━━ DATA SUPPLIED ━━
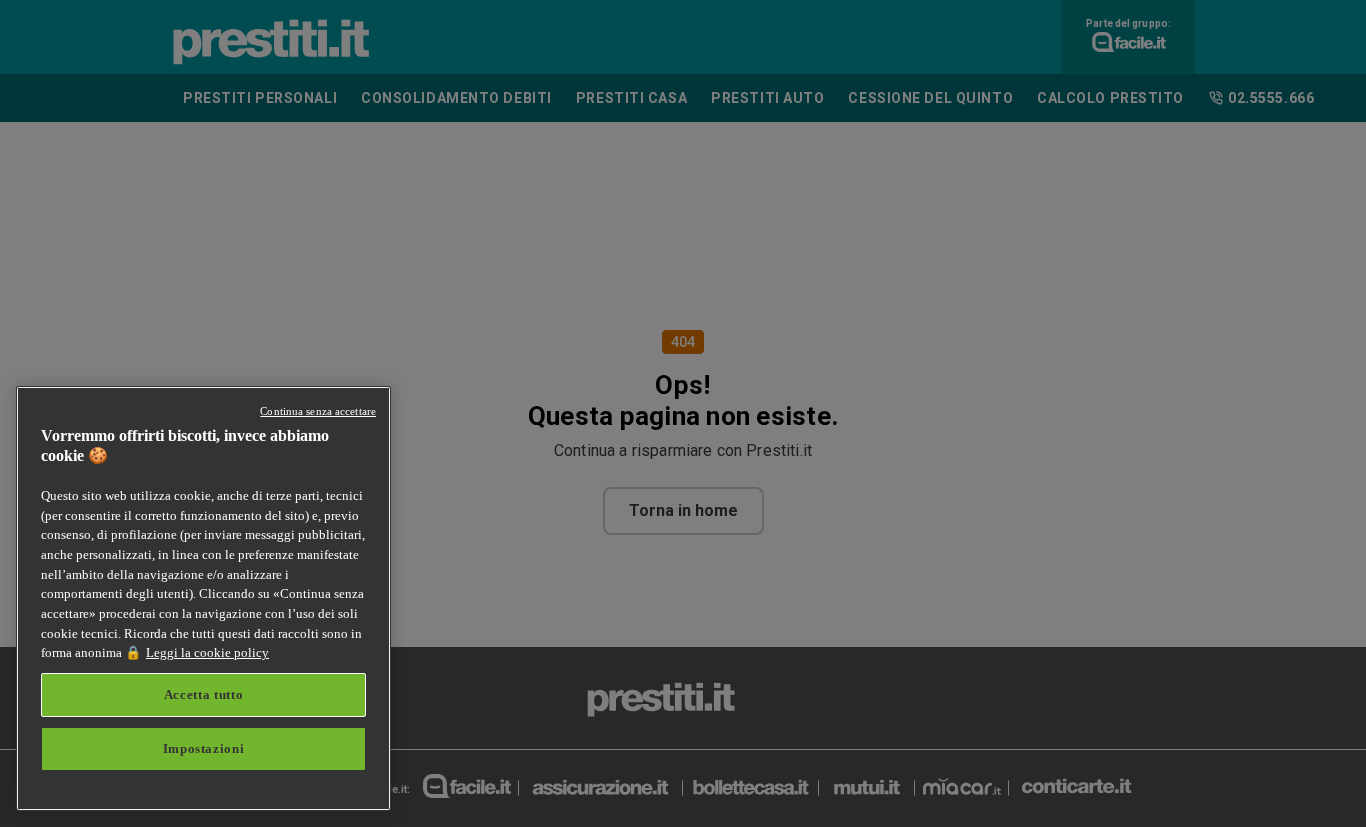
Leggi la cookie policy (207, 652)
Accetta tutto (204, 694)
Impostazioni (204, 748)
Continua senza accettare (318, 411)
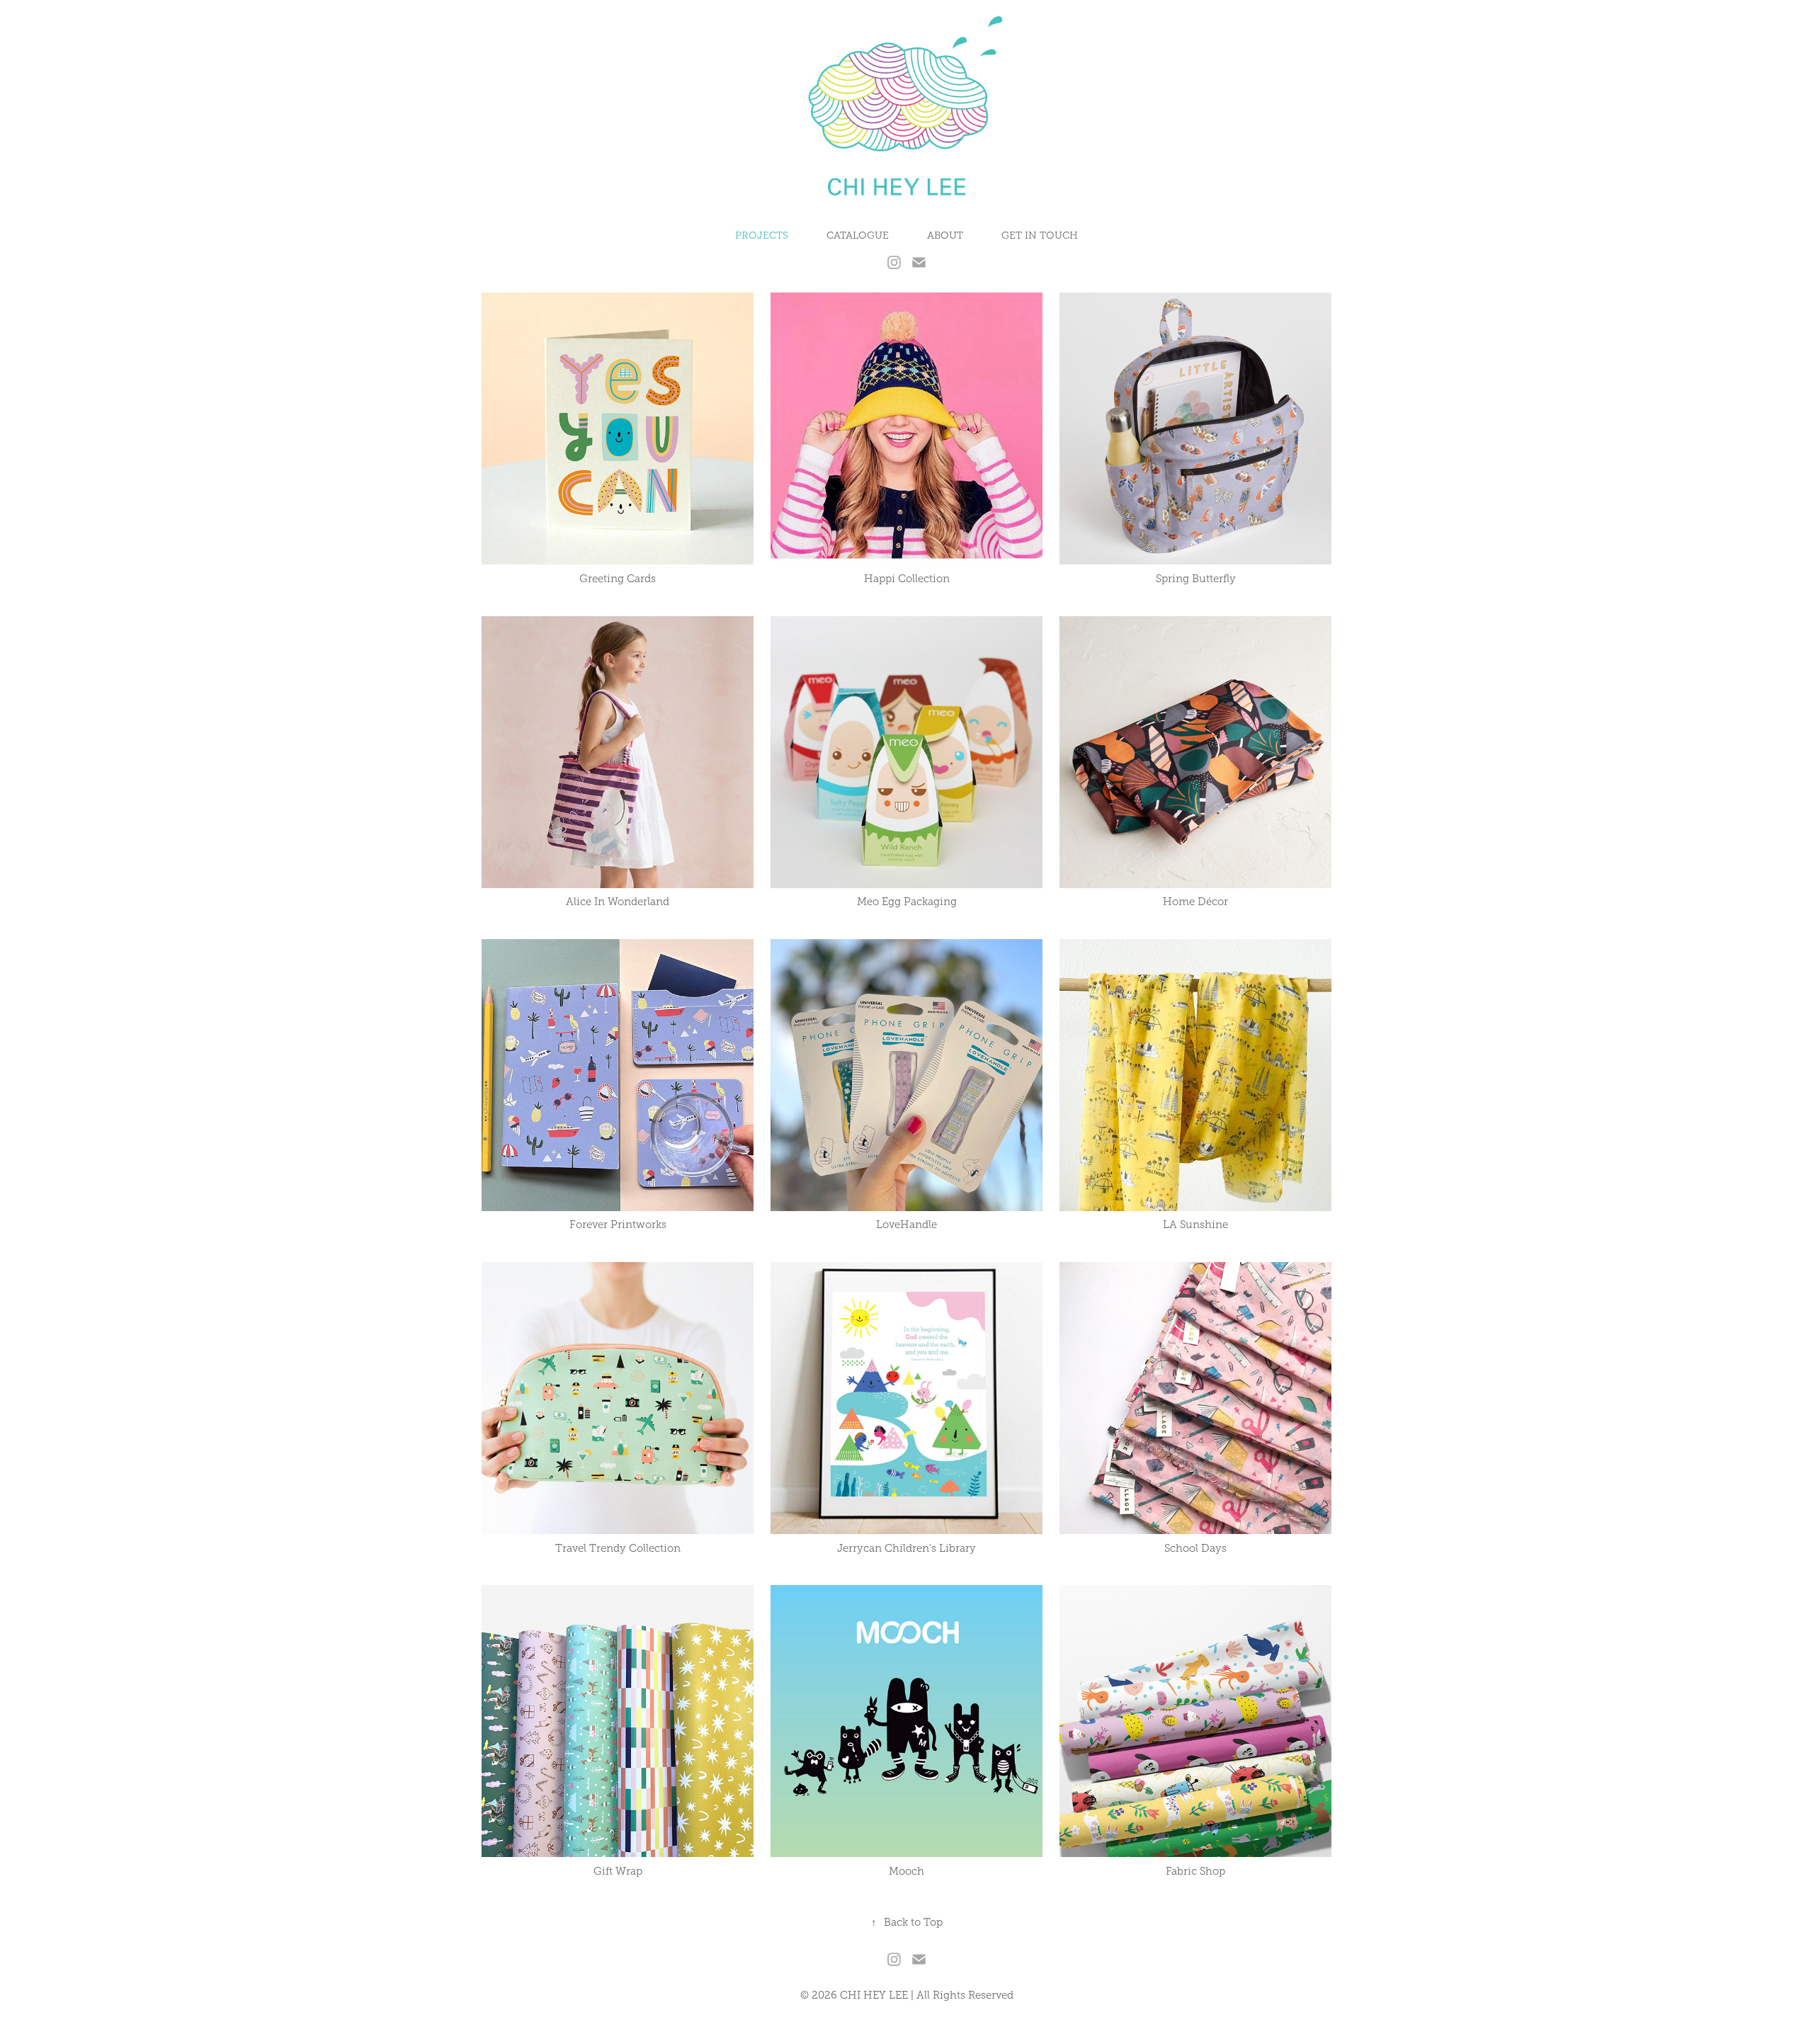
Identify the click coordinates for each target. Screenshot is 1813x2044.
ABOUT (945, 235)
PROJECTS (761, 235)
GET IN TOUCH (1039, 235)
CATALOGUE (857, 235)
━━━
TASK STATEMENT: The output has to match the data above line for line, except that pictures are dropped.

TASK RESPONSE:
Leggi la cookie policy (207, 652)
Accetta tutto (204, 694)
Impostazioni (204, 748)
Continua senza accettare (318, 411)
Identify the click coordinates for each target. Screenshot is 1813x2044.
ABOUT (945, 235)
PROJECTS (761, 235)
GET IN TOUCH (1039, 235)
CATALOGUE (857, 235)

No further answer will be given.